Yunganastes is a small genus of frogs in the family Strabomantidae found in southern Peru and central to northern Bolivia. They were formerly placed in the genus Eleutherodactylus as the "Eleutherodactylus fraudator group", subsequently moved to Pristimantis, before becoming recognized as a separate subgenus, and finally, a genus. Its sister taxon is the genus Pristimantis. Yunganastes are endemic to the cloud forests and humid montane forests of the Cordillera Oriental of the Andes in Bolivia and southern Peru.

==Etymology==
The generic name Yunganastes is derived from yunga, the humid forests of the Andean valleys, and the Greek nastes for "dweller". This refers to the typical habitat of frogs in this genus.

==Description==
Yunganastes are robust-bodied and moderate to medium-sized frogs.
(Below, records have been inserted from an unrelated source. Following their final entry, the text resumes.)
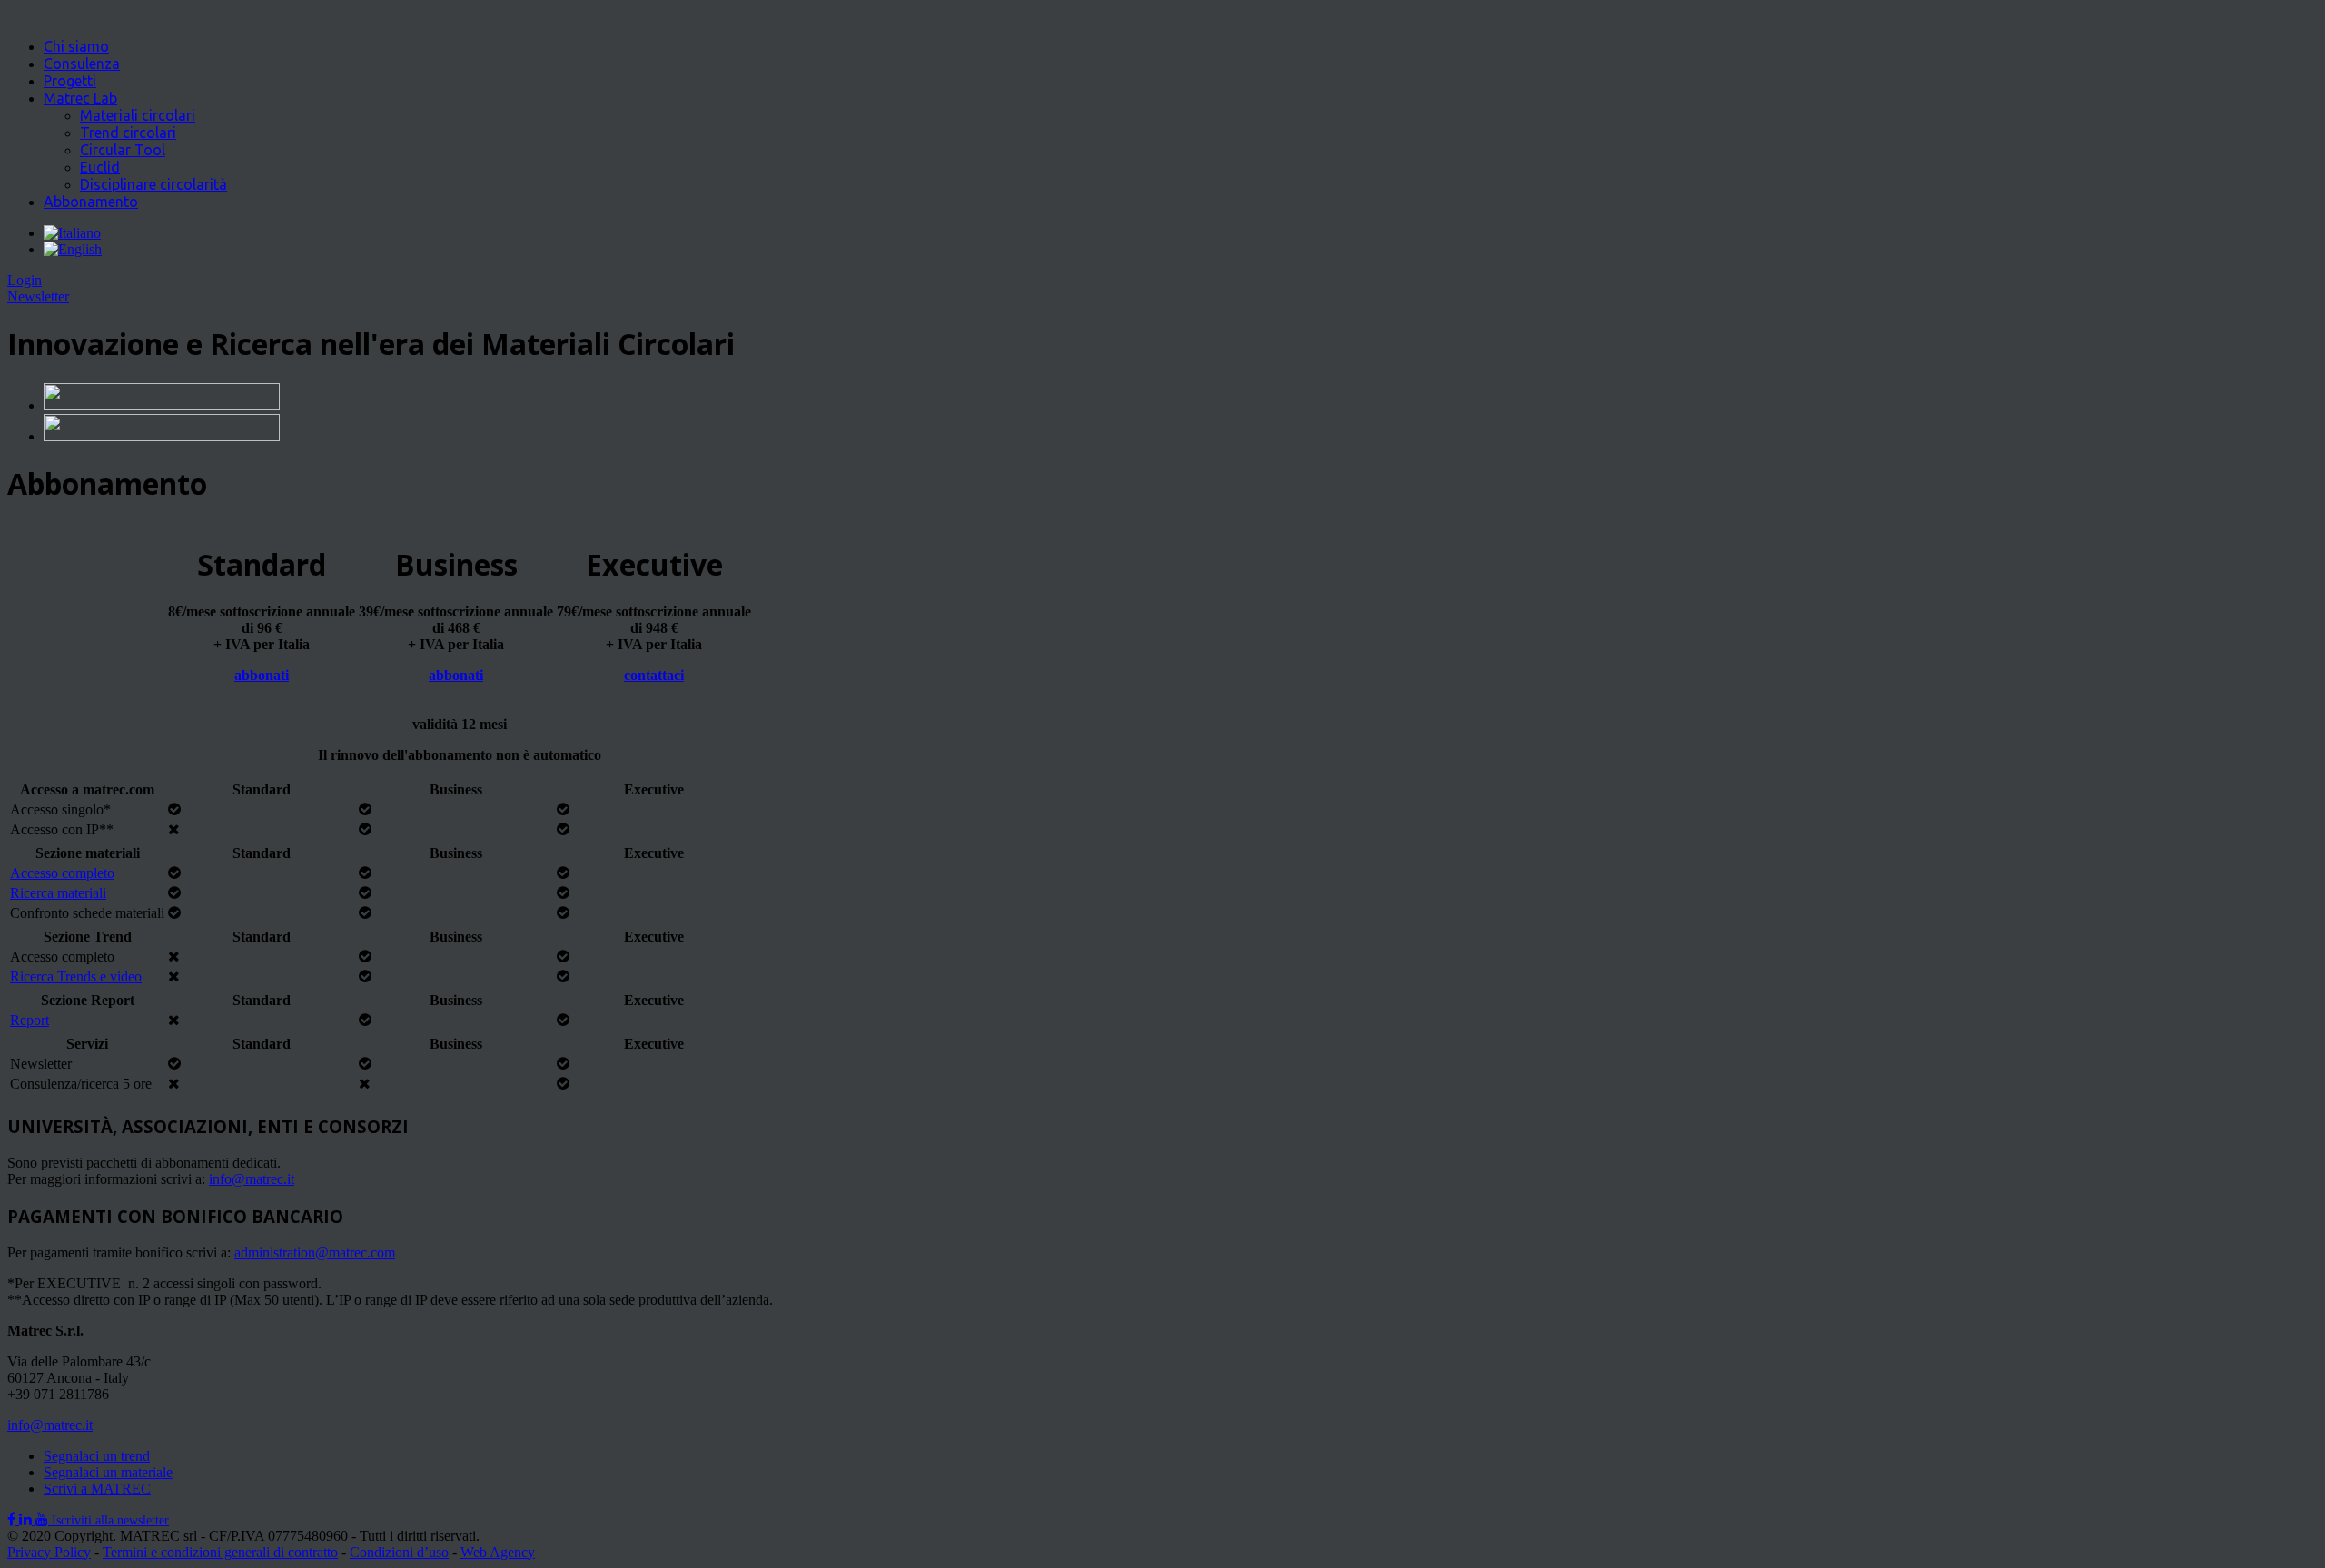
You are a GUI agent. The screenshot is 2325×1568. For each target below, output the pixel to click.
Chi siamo (76, 46)
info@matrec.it (50, 1425)
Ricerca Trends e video (76, 976)
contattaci (654, 675)
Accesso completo (62, 873)
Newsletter (38, 296)
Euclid (100, 167)
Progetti (70, 81)
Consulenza (82, 63)
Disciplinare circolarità (153, 184)
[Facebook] (13, 1519)
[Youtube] (43, 1519)
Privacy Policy (49, 1552)
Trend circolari (128, 132)
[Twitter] (27, 1519)
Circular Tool (122, 150)
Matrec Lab (80, 98)
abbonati (261, 675)
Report (29, 1020)
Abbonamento (91, 201)
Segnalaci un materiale (108, 1472)
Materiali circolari (137, 115)
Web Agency (497, 1552)
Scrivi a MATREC (97, 1488)
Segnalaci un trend (97, 1456)
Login (24, 280)
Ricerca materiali (58, 893)
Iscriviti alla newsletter (110, 1520)
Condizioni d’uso (399, 1552)
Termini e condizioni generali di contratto (220, 1552)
Males can reach 52 mm and females 63 mm in snout–vent length. The limbs are moderately long. The head is as wide or wider than the body; the snout is short. The tympanum is visible, and the supra-tympanic fold is well-developed. The toes have rudimentary or no webbing. Males have a large vocal sac. The male advertisement call is single melodic whistle with frequency modulation and relatively low dominant frequency of about 1200–1500 Hz.

==Species==
There are five species:
- Yunganastes ashkapara (Köhler, 2000)
- Yunganastes bisignatus (Werner, 1899)
- Yunganastes fraudator (Lynch and McDiarmid, 1987)
- Yunganastes mercedesae (Lynch and McDiarmid, 1987)
- Yunganastes pluvicanorus (De la Riva and Lynch, 1997)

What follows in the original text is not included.